■ **WHAT NEEDS TO BE DONE**
State how many lines of the records below contain the word "screenshot". Reply with the number alone.

■ **DATA FOR PROCESSING**
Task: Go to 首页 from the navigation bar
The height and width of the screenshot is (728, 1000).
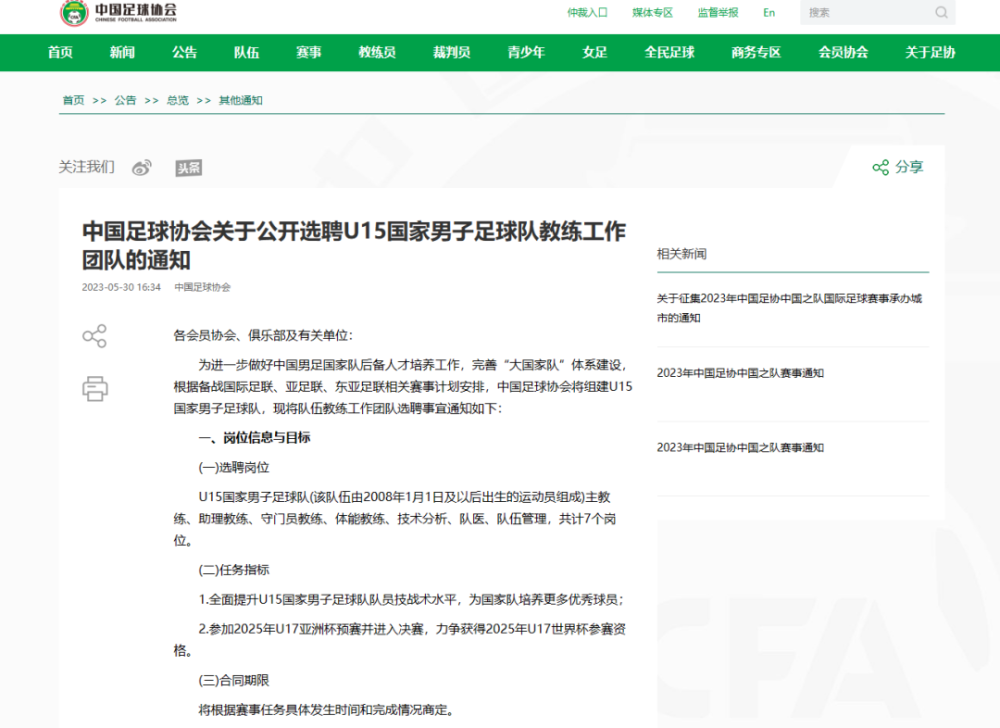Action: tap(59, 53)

==

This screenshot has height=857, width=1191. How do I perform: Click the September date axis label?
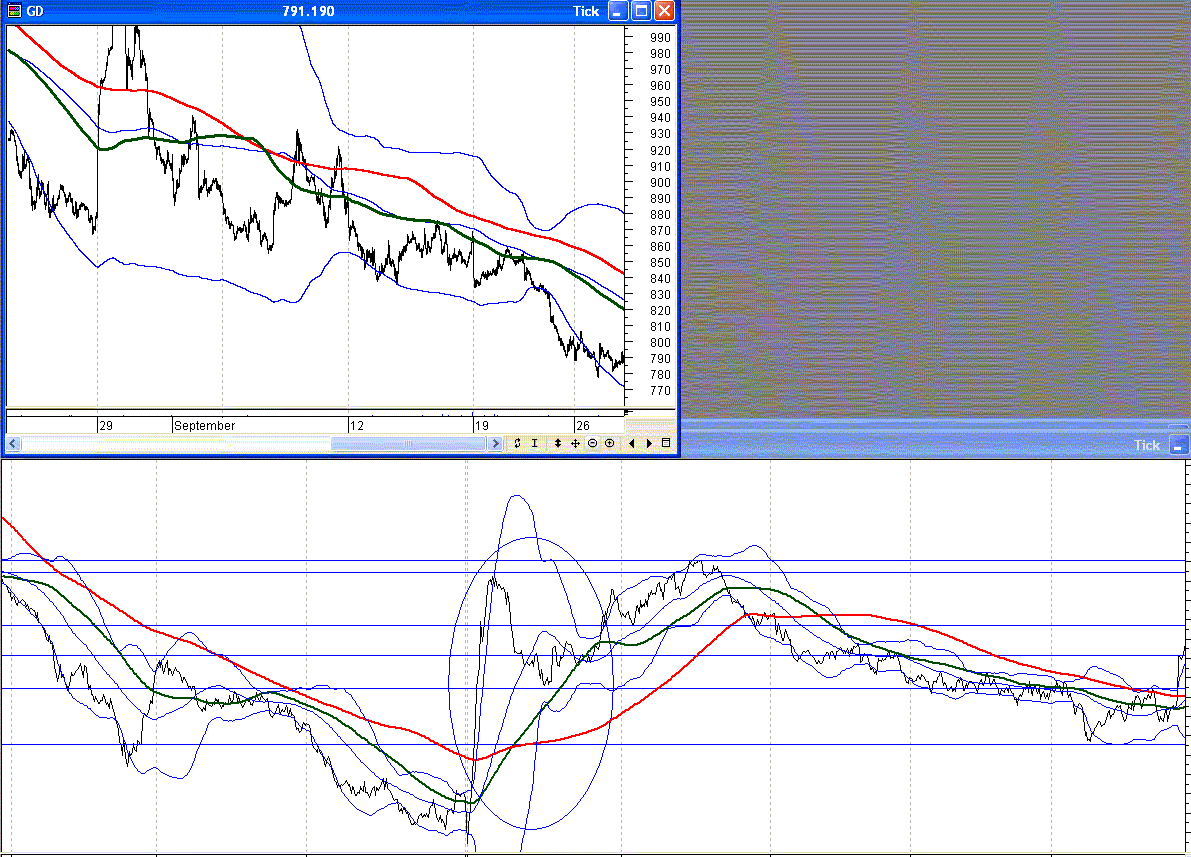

--

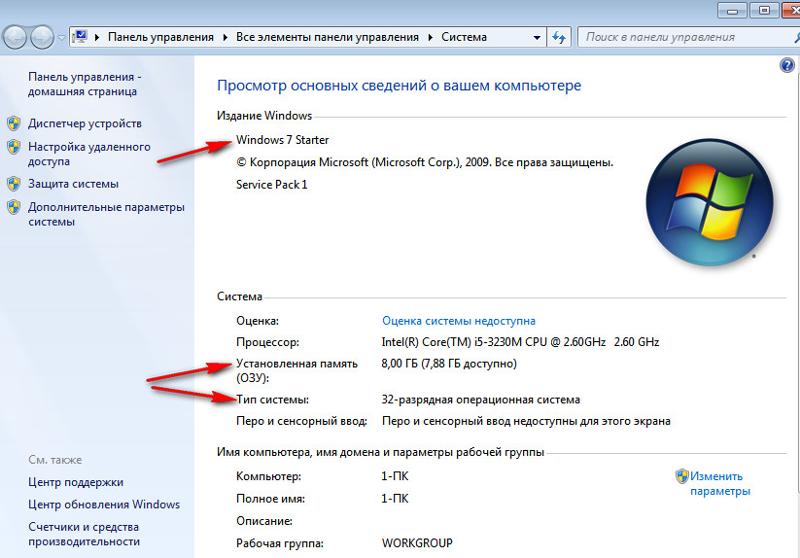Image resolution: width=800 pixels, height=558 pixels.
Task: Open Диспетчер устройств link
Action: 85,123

■ **TASK RESPONSE**
2